• [The task]:
In the data below, replace every "pencil" with "pen" and write the lines again with everything else unchanged, leaving out the pictures.

• [Recorded information]:
· · · · ·
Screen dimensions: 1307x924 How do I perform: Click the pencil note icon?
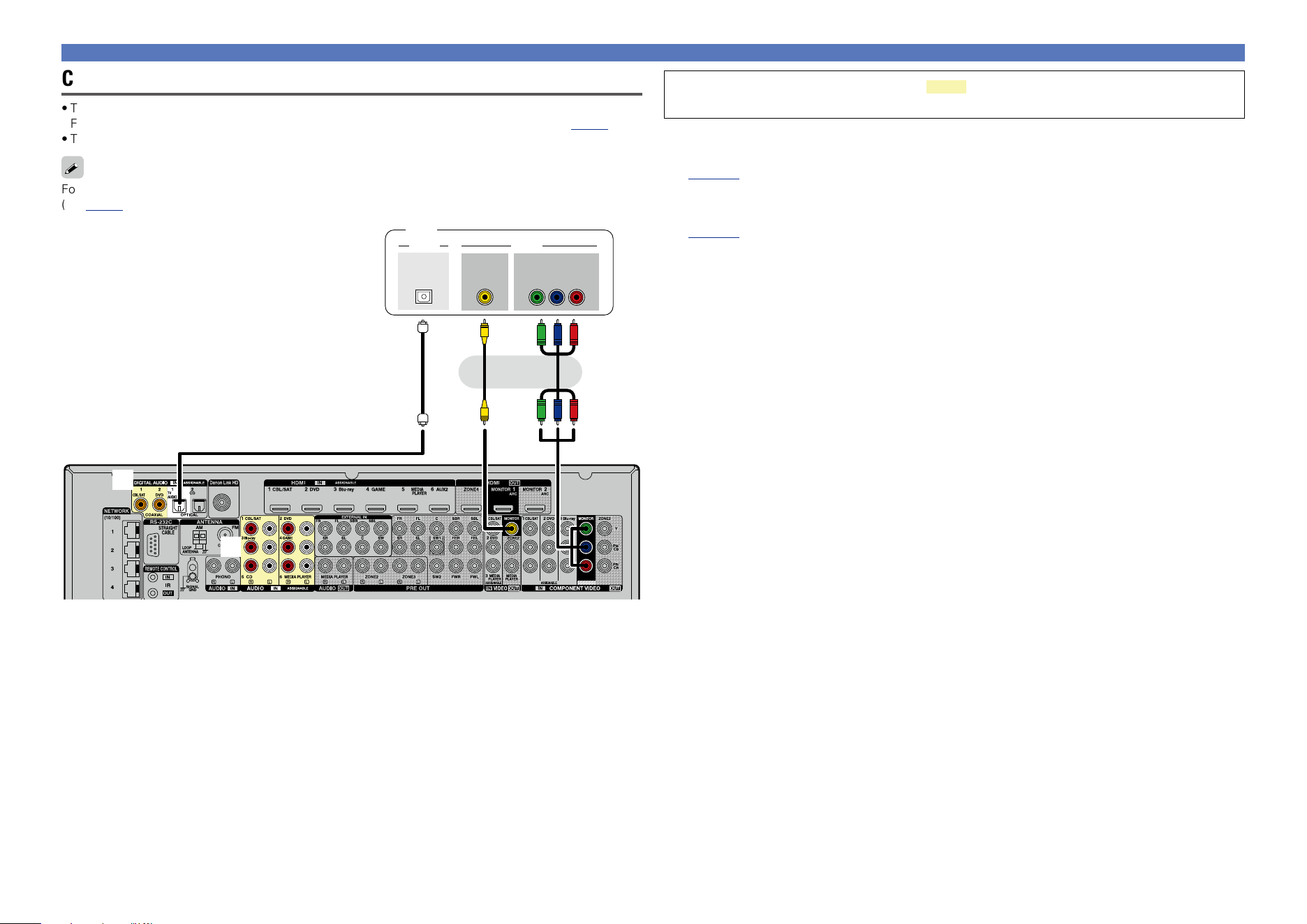click(73, 167)
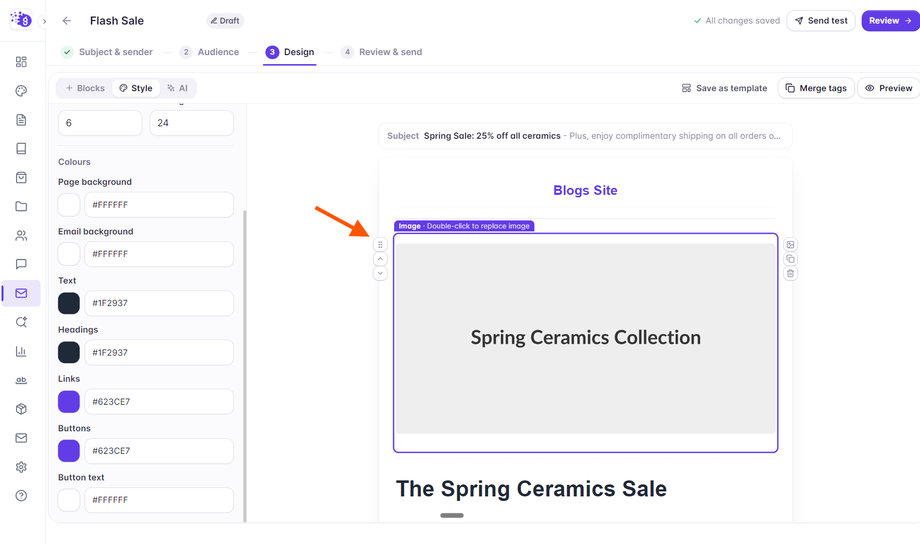Delete the image block with the trash icon

[x=790, y=273]
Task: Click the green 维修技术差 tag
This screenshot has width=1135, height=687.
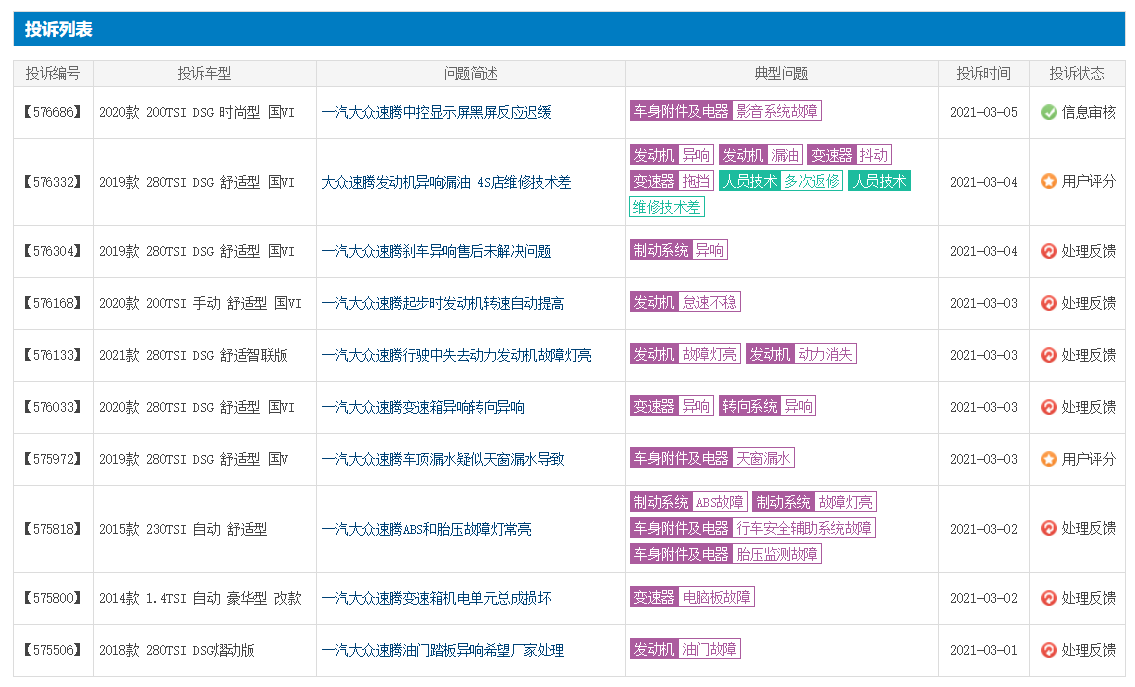Action: 666,207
· · · · ·
• [The answer]:
Screen dimensions: 1307x924 How do I perform: Click the pen note icon?
click(73, 167)
Delete the image block with the trash icon

[x=790, y=273]
Task: Click the green 维修技术差 tag
This screenshot has width=1135, height=687.
Action: 666,207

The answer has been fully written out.